Editorial: The justice seekers

03/12/2019 12:45PM ● By Richard Gaw
Decency, when exercised individually, can begin to move one rock forward. When it becomes illuminated against the backdrop of massive protest, it gathers the collected strength that magnitudes can bring and suddenly, decency begins to move mountains.

Over the last two weeks, in congregation after congregation – in blue states and in red states -- Methodist churches across the U.S. have unified in their opposition to a 438-384 vote by delegates at the United Methodist Church’s General Conference in St. Louis on Feb. 26 to maintain the church’s Traditional Plan, which rejects same sex marriages in the church, and does not permit members of the LBGTQ community to serve as clergy.

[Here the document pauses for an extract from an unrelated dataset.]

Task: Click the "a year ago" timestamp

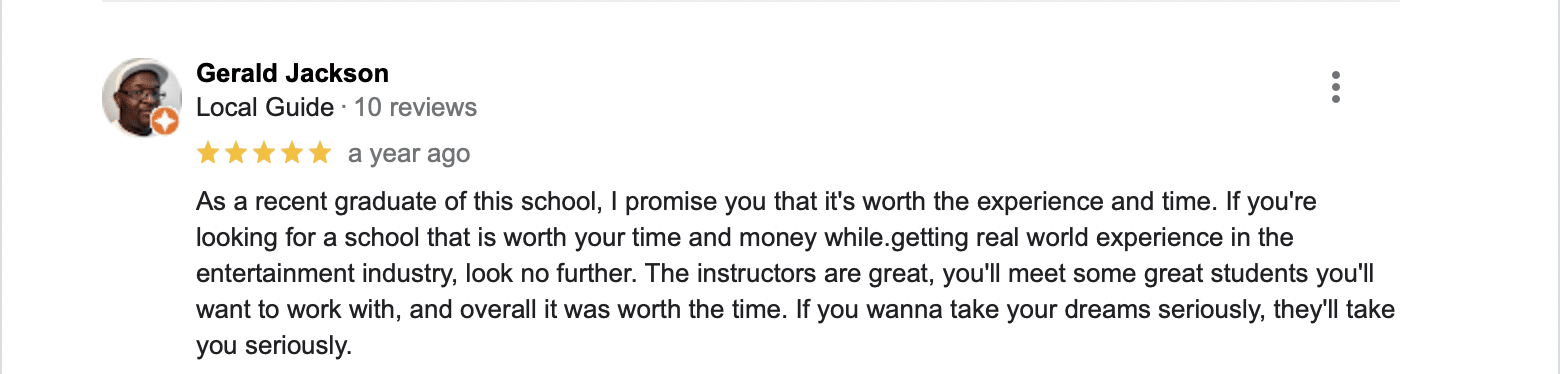Action: tap(409, 154)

With their vote, delegates rejected the One Church Plan, a measure that would have eased restrictions on LGBTQ clergy and same-sex marriages, and allowed individual churches to decide how they handle issues of same-sex weddings and the sexuality of their clergy. It was an appalling declaration of ugliness that echoed the sound of what happens when discrimination is brought to a vote.

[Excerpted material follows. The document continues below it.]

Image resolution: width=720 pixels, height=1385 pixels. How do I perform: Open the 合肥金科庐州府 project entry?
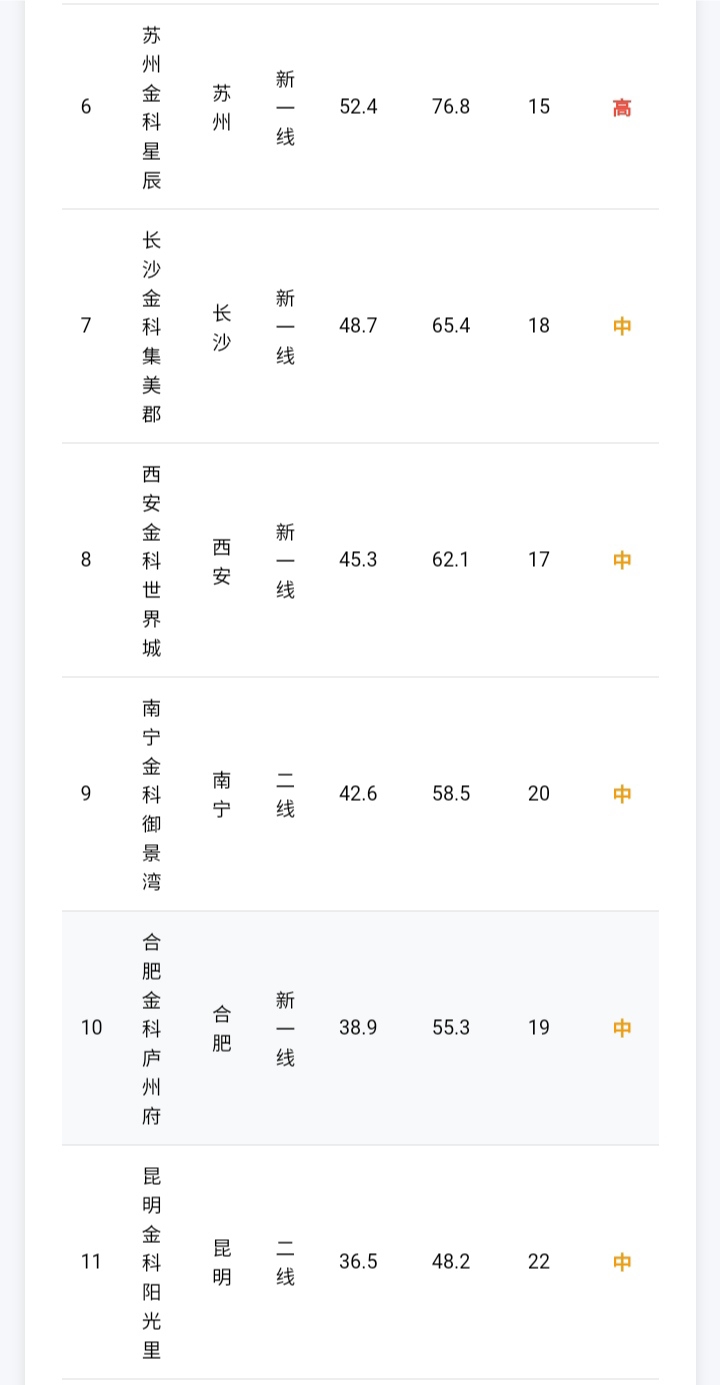pos(151,1028)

On March 2 at the Friends Meeting House in Kennett Square, about 40 parishioners from the Church of the Open Door met for a gathering of peace, unity and strength – a prayer of protest and solidarity that had teeth in it.  It was led by Pastor Lydia Munoz, a compassionate visionary who has leads her congregation on a spiritual journey of faith that is not defined by skin color, beliefs, culture and orientation, but emboldened by it. The Church of the Open Door is just that – a United Methodist church that is intentionally diverse, fully inclusive, progressive and reconciling.

The Holy Communion of March 2 at the Church of the Open Door was a generous and bold balancing act of what we believe every church should aspire to become: The truest expression of God, through prayer and through protest; to have the courage to call out oppression and bigotry and hatred and the blindness of myopic thinking, even when it comes from one’s own church. At its greatest, a church is never quiet, but accumulates the value of its teachings and forms them into an unrelenting and very loud voice, that it takes it to the streets and to its people, in order to seek justice.

In order for them to survive in the wake of false idolatries, clickable distractions and the murmuring hum of disassociation from conflict, our modern houses of faith must engender to form a new relevancy and up their game in the world’s conversation. If they are to remain relevant, they must create and display a spirit of decency so powerful that they risk losing some of their believers by virtue of that spirit, and march on.  

This must become their daily bread. The work of the Church of the Open Door on March 2, much like the voices of protest that are coming from churches in the face of the injustices toward the LGBTQ community, are forming the loaves of communion – and decency – that will feed the world’s soul, not tear it apart.